• _Excerto para leitura_
▶

A minha ex-flatmate norueguesa tinha uma dificuldade imensa em aceitar coisas que são tipicamente australianas e sofria imenso com isso. Chateava-se porque as casas aqui têm alcatifas, coisas que nós deixámos de usar nos anos 80. Sim, é estranho porque raio um país destes, com um clima destes tem casas com alcatifas. Mas que dizer? É mesmo assim. Porque é que Portugal é um país cheio de corruptos? Epá... é como as alcatifas cá. Faz parte.
Outra coisa que aqui faz parte é a bicheza. E não digo isto com nenhum segundo sentido, falo mesmo de animalagem. Eu que não sou nada dada a natureza e a animaizinhos convivo diariamente com um perú que passeia alegremente pelo bairro (estou para ver o dia que o cabrão do pássaro me ataca). E aranhas, e lagartos, e baratas, e formigas... Meus amigos, isto é um país por desbravar, com espaços verdes a perder de vista, onde as actividades primárias ainda têm um grande peso e onde o clima é tropical. Quem não quer conviver com bichos...não vale a pena vir e reclamar diariamente. Faz parte!

◀

• _Dados apresentados_
▶

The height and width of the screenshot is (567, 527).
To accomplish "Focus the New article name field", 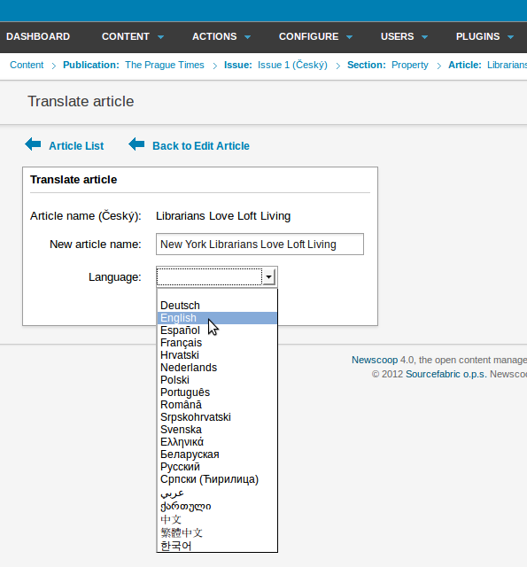I will [x=260, y=245].
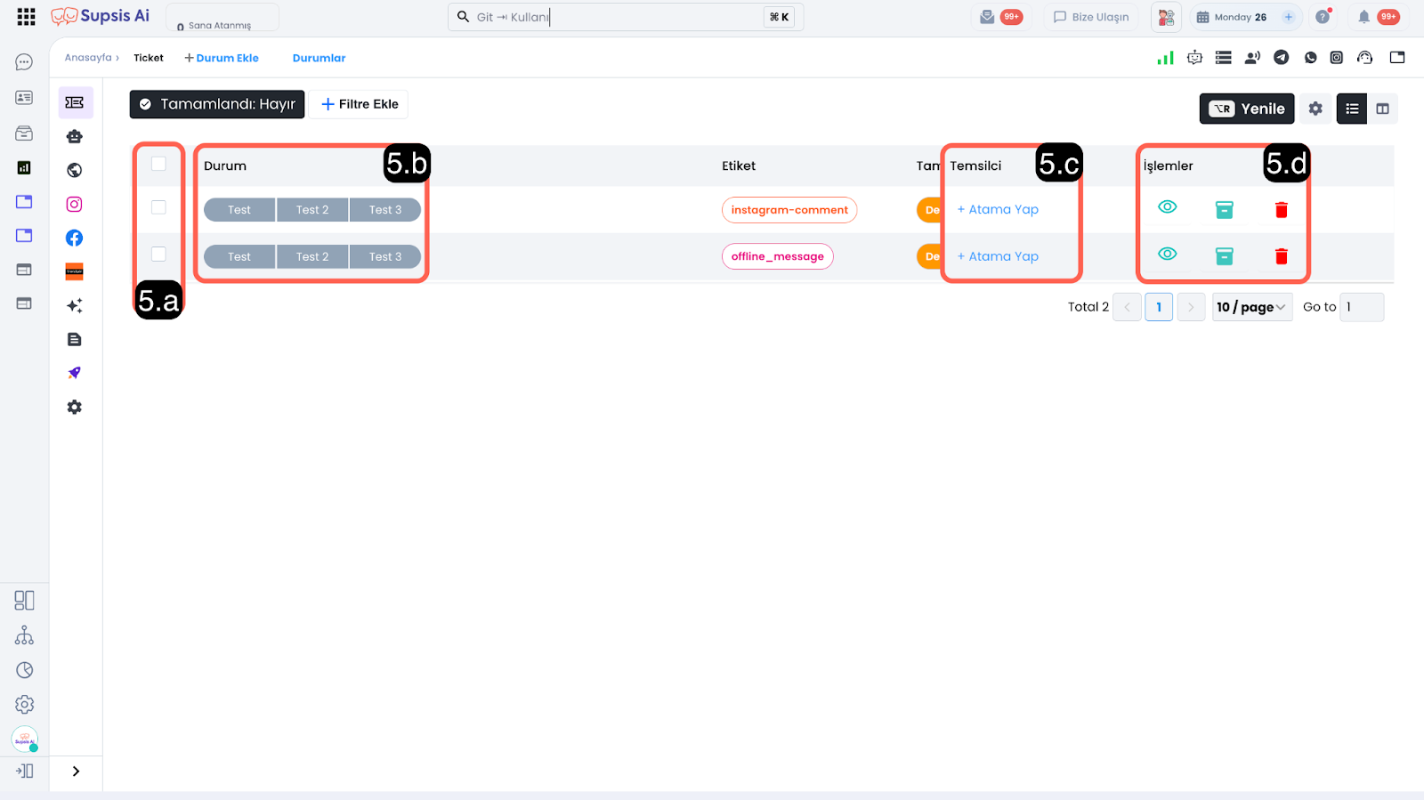The height and width of the screenshot is (800, 1424).
Task: Expand the sidebar with bottom chevron arrow
Action: pos(76,772)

◀

• _Exercício escrito 1_
Resuma em duas frases o excerto sobre a vida na Austrália.
• _Exercício escrito 2_
Extraia do excerto sobre a vida na Austrália o trecho que vai desde "A minha ex-flatmate" até "cá. Faz parte.", inclusive.

• _Resposta escrita 1_
A antiga colega de casa norueguesa de quem escreve tinha enorme dificuldade em aceitar coisas tipicamente australianas, como as alcatifas nas casas, e a resposta a isso é que simplesmente fazem parte. Também os bichos fazem parte de um país por desbravar, de clima tropical e com espaços verdes a perder de vista, onde convivem perus, aranhas, lagartos, baratas e formigas, pelo que quem não quer conviver com eles não deve vir e reclamar diariamente.

• _Resposta escrita 2_
A minha ex-flatmate norueguesa tinha uma dificuldade imensa em aceitar coisas que são tipicamente australianas e sofria imenso com isso. Chateava-se porque as casas aqui têm alcatifas, coisas que nós deixámos de usar nos anos 80. Sim, é estranho porque raio um país destes, com um clima destes tem casas com alcatifas. Mas que dizer? É mesmo assim. Porque é que Portugal é um país cheio de corruptos? Epá... é como as alcatifas cá. Faz parte.